Friday, November 28, 2014

Scrivener Review

Much of what I know about writing processes I learned from Bryan Garner in his great book, “Legal Writing in Plain English.” In that book, Garner states that there are four stages to good writing: (1) mad man; (2) architect; (3) construction worker; and (4) judge.
The mad man stage is about putting ideas on paper in a non-linear fashion. This is where mind mapping (inter-connected thought bubbles that look like a spider web) comes in handy. After mad man is the architect stage, where all those connected ideas are put into a linear outline. Then comes the construction worker, who must follow the architect’s outline by filling in the gaps and making the first draft. Then in the judge phase the writer proofreads the draft.
Garner does an excellent job of showing the writer how to apply a systematic method to writing. Garner posits that what writers often experience as writer’s block is a result of the mind shutting down by being overloaded with the task of having to complete all four of these stages simultaneously. Nevertheless, many times knowledge is not enough to our success, regardless of the endeavor. We must try to draw a line between what we know and what we actually do. Many of us feel an obsessive need to just get it out on paper. Until we see it on paper, we feel an irrational fear that we’ll never get started and, of course, never finish our writing projects.
As a person who takes pride in his writing, I always felt a pang of indignation whenever an old boss of mine would request that I just “rough it out.” Still, many times, especially when working on complex projects, I feel a need to just put pen to paper and start writing; mad man and architect stages be damned! Of course, many times I begin legal writing by doing exhaustive research, which usually gets those “mad man” juices flowing despite my neglecting to do a mind map.
For my lastest legal brief, I used the Scrivener program by Literature and Latte, and I must say that I really like it. When using Scrivener, all research material as well as the draft is kept in a single file and in the binder, which is simply a table of contents in the file’s left margin. For each section of the document, there is a new entry in the table of contents and for each entry, there is a plain text file in the main window. The benefit here is that you can move these separate bits of text simply by clicking and dragging the entry in the table of contents to where you want it.
The end result is basically that you can break down your writing project into its separate and discrete parts. And you can very easily move the different parts to change the structure of your draft as you see fit. When you’re finished, you can “compose” the separate text files into a single document and export it in whatever format you like.
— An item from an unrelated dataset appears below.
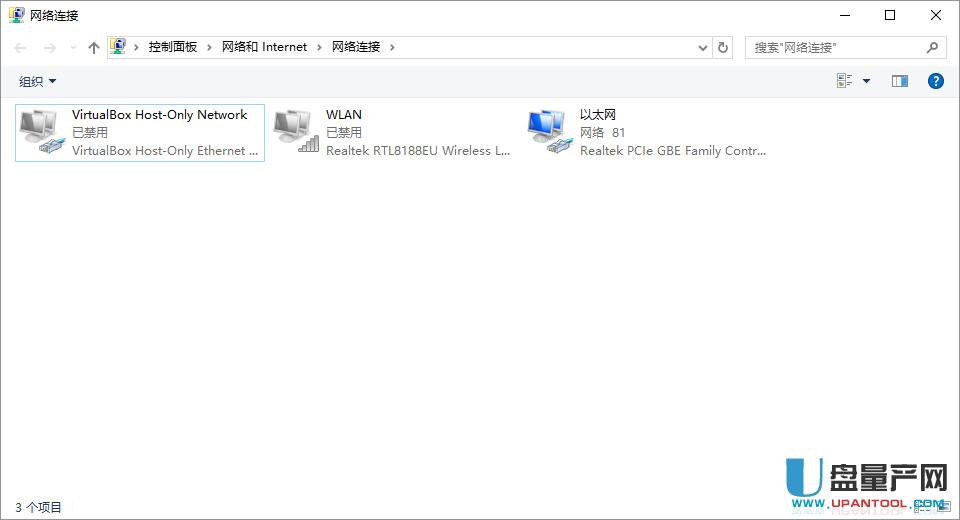Expand the chevron after 控制面板 breadcrumb
960x520 pixels.
210,47
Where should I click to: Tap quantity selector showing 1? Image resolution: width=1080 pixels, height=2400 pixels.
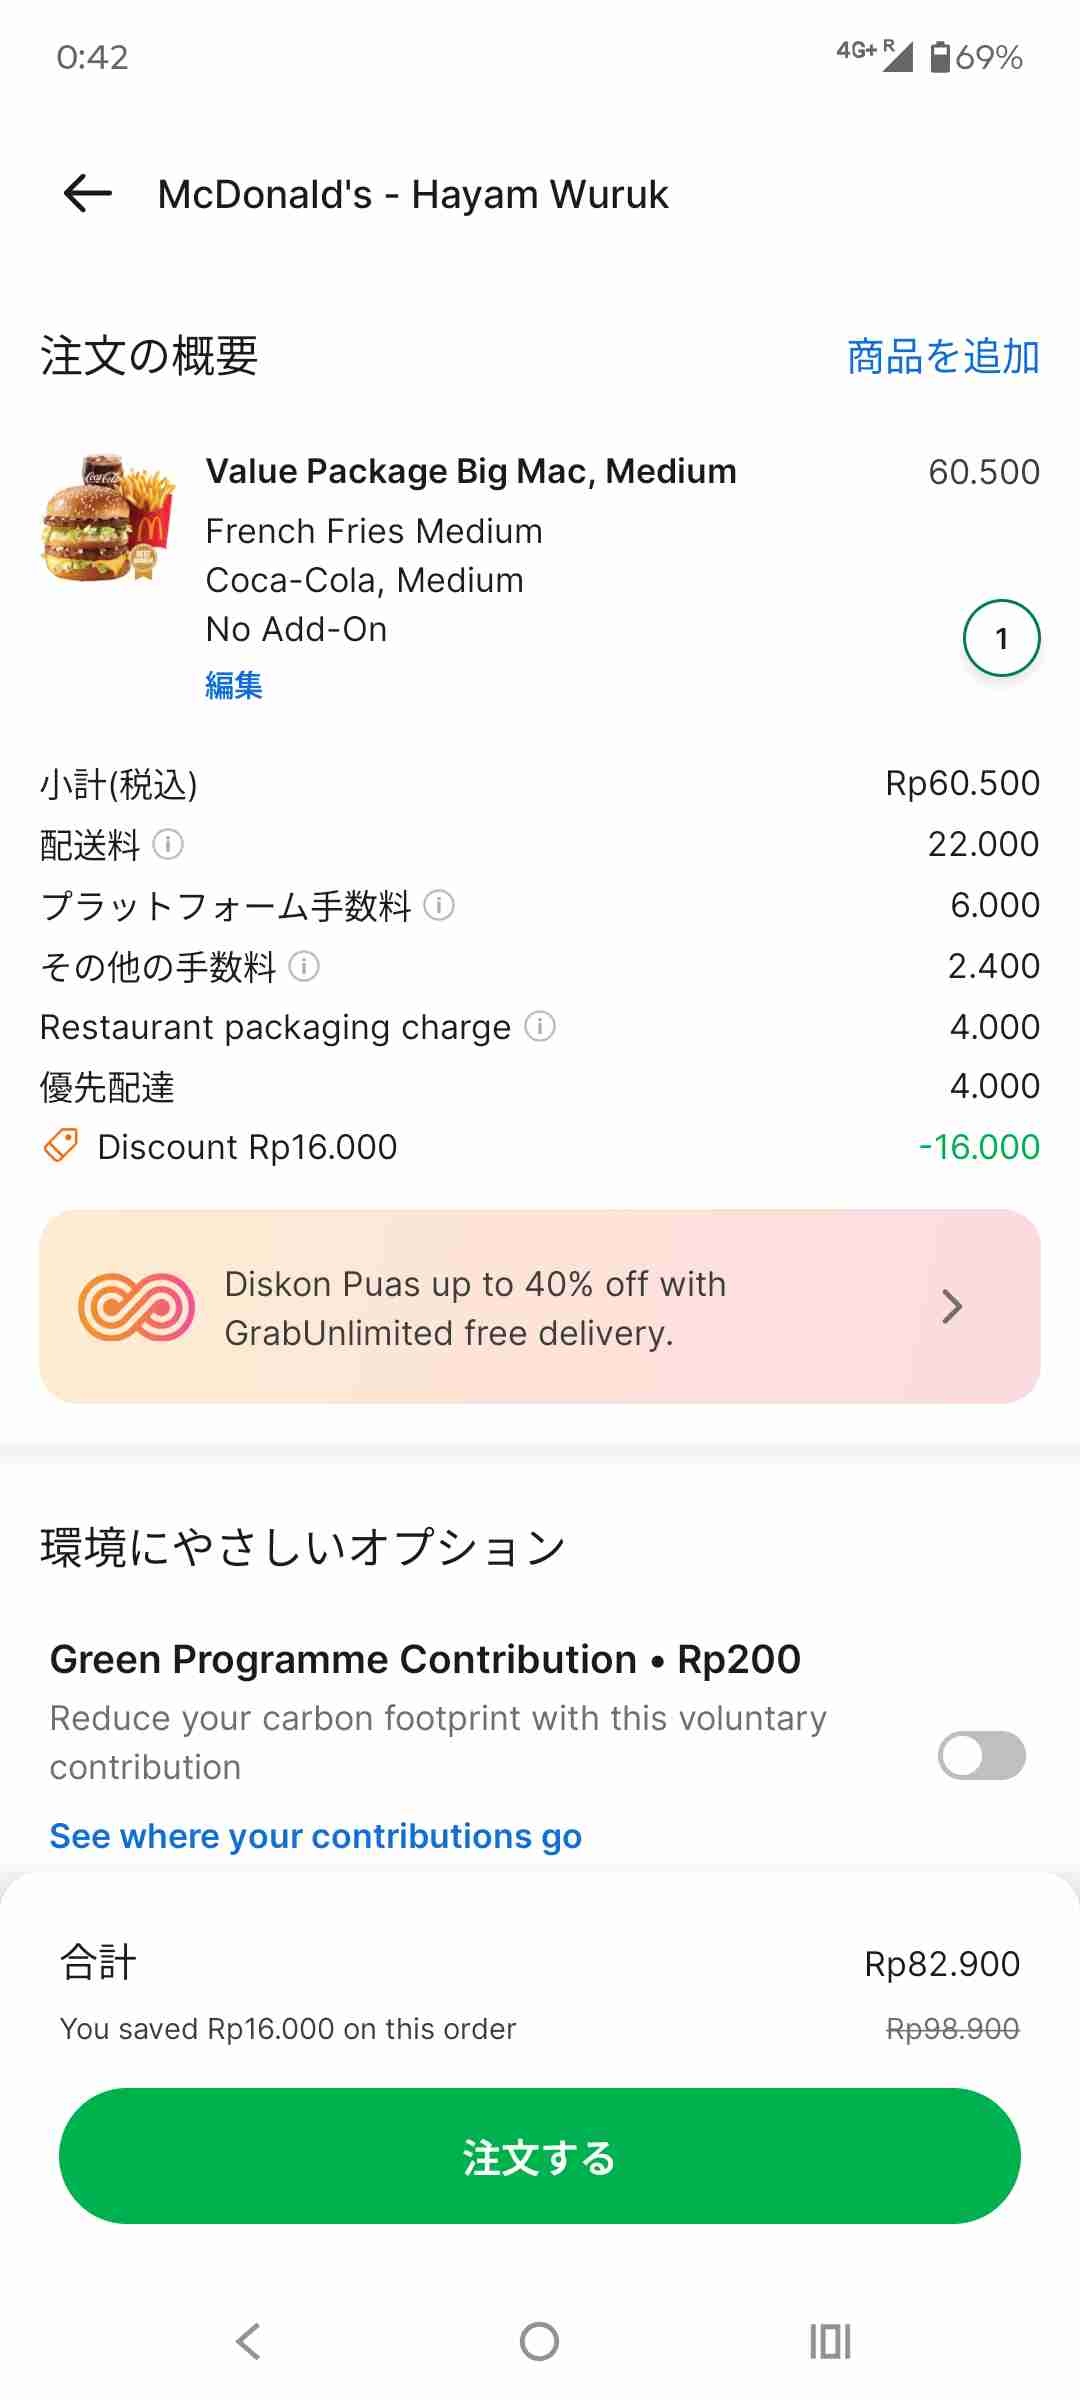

You can also keep your research in the binder, so you can access your source material easily while you write and its kept altogether with your draft. This might seem to not be anything groundbreaking. And it's not really. But at the same time, Scrivener seems to strike the perfect balance between maintaining flexibility in your writing while giving the writer the ability to satify the urge to just “get it down on paper.”
As Garner states, the real danger in jumping ahead to the construction worker stage before going through the mad man and architect steps is that you become wedded to the structure you adopt for a piece of writing once you start putting it in linear order, even though that structure may not be the most effective one for getting your points across. By putting text in separate files and giving the writer the flexibility to easily change the structure (even more easily than cutting a paragraph at the bottom of a document and pasting it at the top in Microsoft Word), Scrivener may help the writer from becoming too wedded to a linear order before picking the most effective one.
Moreover, Scrivener’s emphasis on putting down your structure first in the binder section into a table of contents gets you thinking about structure from the start. It also gets the writer in the good (and often under-used) technique of using headings to break the text in your document down into as small of parts as possible.
In today’s fast-paced environment where everyone is “multi-tasking” by checking email, Facebook feeds, and news articles at the same time, the writer no longer has the luxury of writing never-ending blocks of prose. If the modern writer has any chance of getting the message across as a whole, he or she now must break down every thought into digestable bits of information. If not, today’s reader will just give up.